PASSAGE TO READ:
----

Francisco Adolfo Marcos-Marín (born June 20, 1946, Madrid) is a Spanish linguist, an emeritus professor of Linguistics and Translation at the University of Texas at San Antonio. Previously he was professore ordinario per chiara fama in the Università di Roma 'La Sapienza', catedrático de Lingüística General at the Universidad Autónoma de Madrid and catedrático de Historia del Español at the Universidad de Valladolid. He is a Corresponding Fellow of Academia Norteamericana de la Lengua Española and Academia Argentina de Letras, and an Honorary Citizen of San Antonio, Texas.

----

DATA SECTION:
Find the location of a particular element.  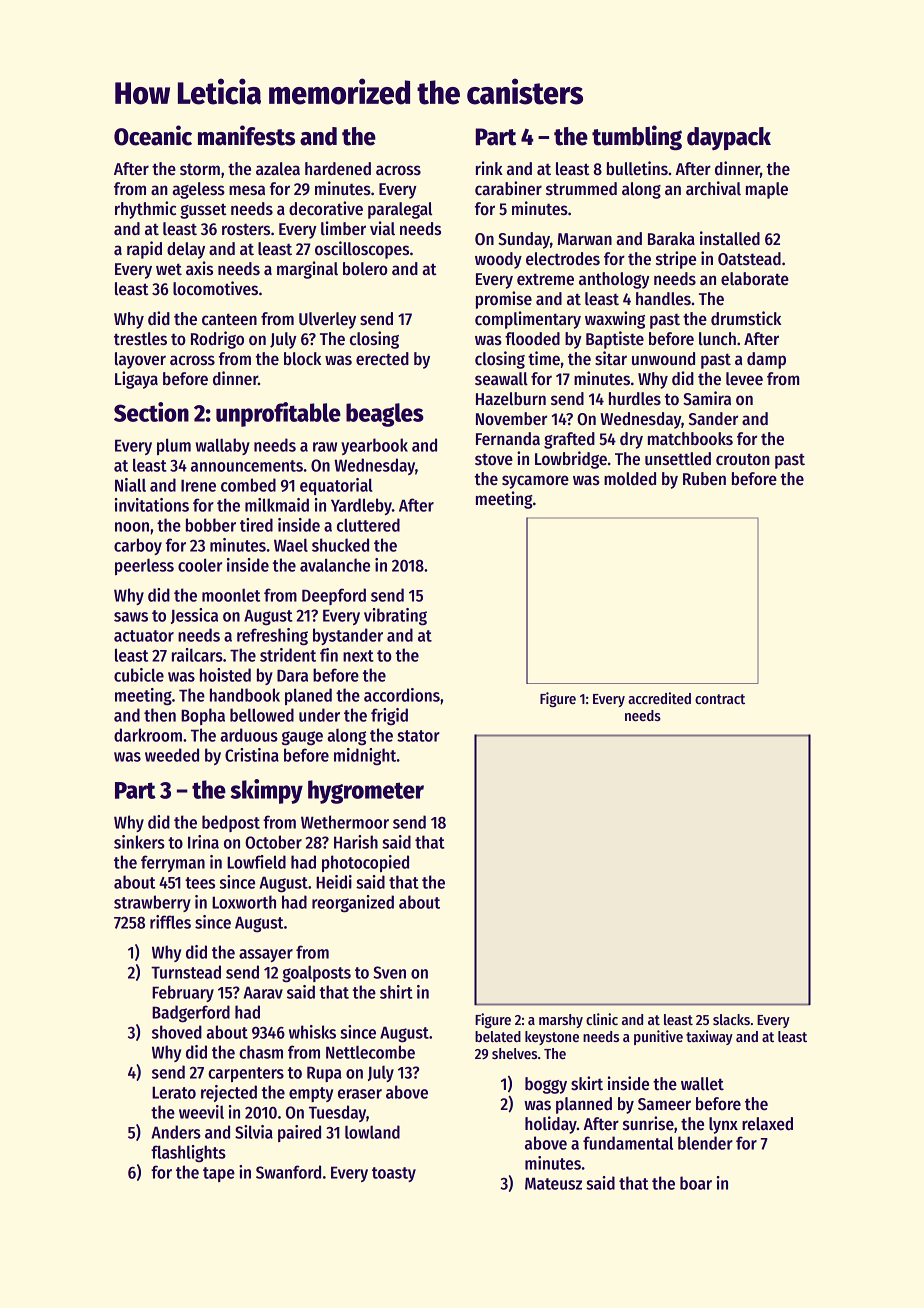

----

Continue the biographical passage about the linguist Francisco Adolfo Marcos-Marín, starting right after its last sentence.

Professional Achievements 
Recipient of the Humboldt Research Award (2004). Academic Director of Instituto Cervantes (1999–2001). Director of the area of Language Industries at the Spanish National Agency for the Development of Programs for the Quincentennial (1990–1992). UNESCO Consultant in Beijing (PR China, 1981). Coordinator of the Reference Corpora of Contemporary Spanish in Argentina and Chile, and of the Oral Corpus of Centro-Peninsular Spanish. Scientific Co-Director of ADMYTE, Digital Archive of Spanish Manuscripts and Texts. Director of the Argentina-Spain cooperation project for the preparation of the Catálogo de la Colección Foulché-Delbosc of the Biblioteca Nacional de la República Argentina and its electronic edition. Member of the Scientific Committee of the Diccionario del Español Medieval (Heidelberger Akademie der Wissenschaften.) Membro del Consiglio Scientifico, Progetto Lingua Italiana Dante Alighieri, Società Dante Alighieri, Italy. Member of several evaluation committees in Argentina, Austria, Egypt, European Union, Germany, Italy, Spain, Tunisia and the United States. In 2015 he was appointed as an Expert of the European Research Council.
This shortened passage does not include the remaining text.